▸ **EXERCISE**: Exact copies of the lines from the one with "Given: Open the three-dots options menu" through the last line of the entries, and no pictures, make up the answer.

Excerpts from a dataset
###

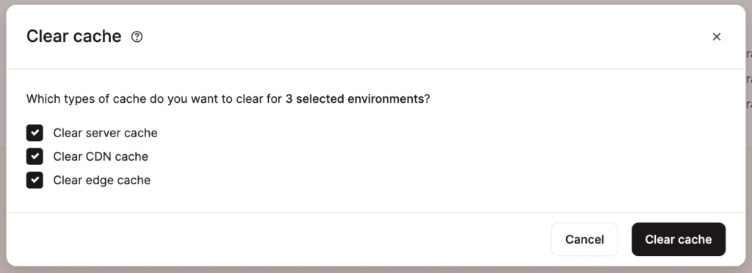The width and height of the screenshot is (752, 273).
Task: Click the white tick inside the CDN cache box
Action: point(35,156)
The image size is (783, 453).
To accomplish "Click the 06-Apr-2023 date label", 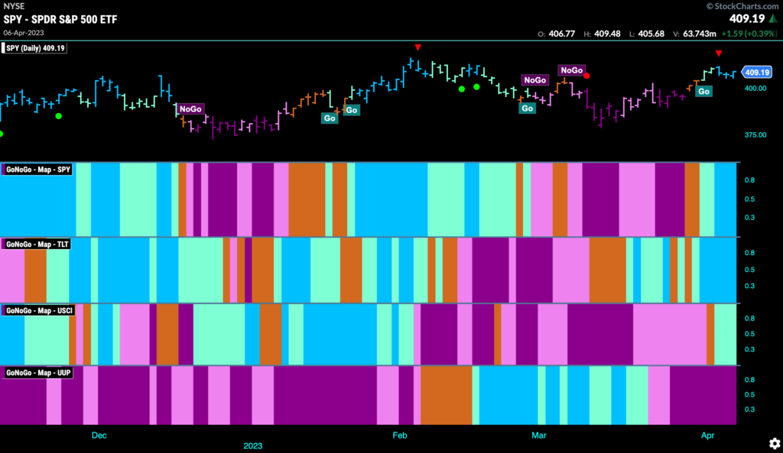I will [x=24, y=33].

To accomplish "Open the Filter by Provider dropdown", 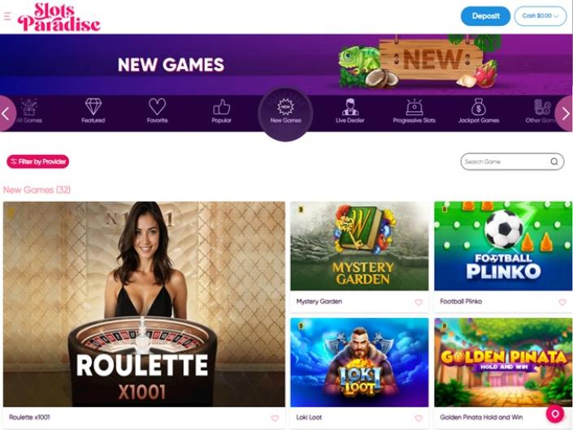I will 37,161.
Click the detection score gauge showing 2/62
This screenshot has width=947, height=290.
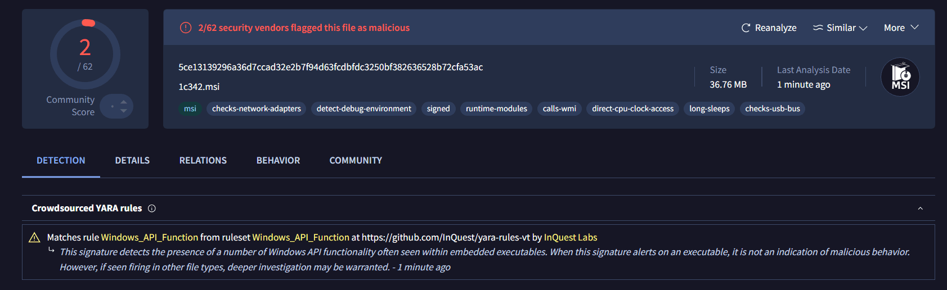[x=85, y=55]
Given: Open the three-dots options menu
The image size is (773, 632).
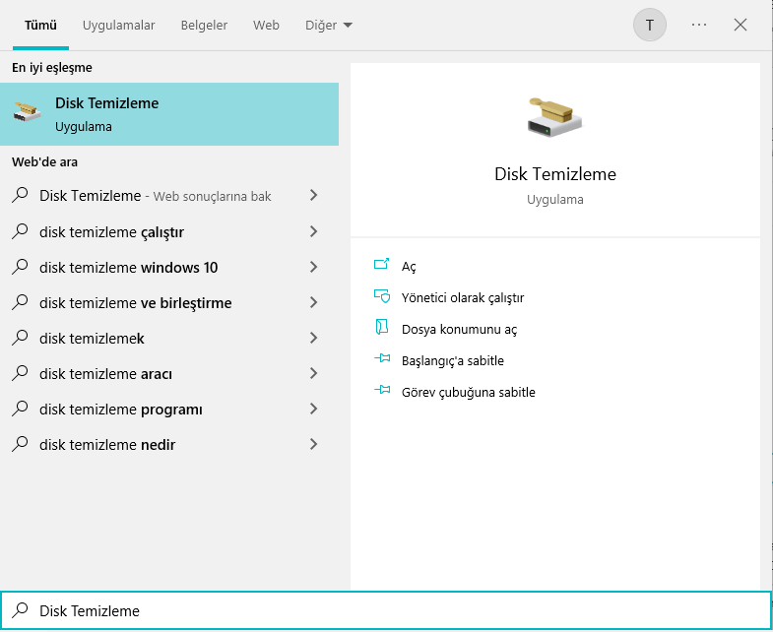Looking at the screenshot, I should (699, 25).
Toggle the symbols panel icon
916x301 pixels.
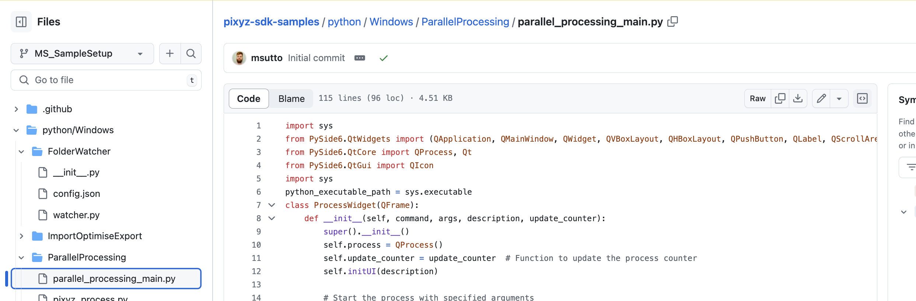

###

▸ **EXERCISE SOLUTION**:
Given: Open the three-dots options menu
The image size is (773, 632).
Looking at the screenshot, I should (699, 25).
Toggle the symbols panel icon
916x301 pixels.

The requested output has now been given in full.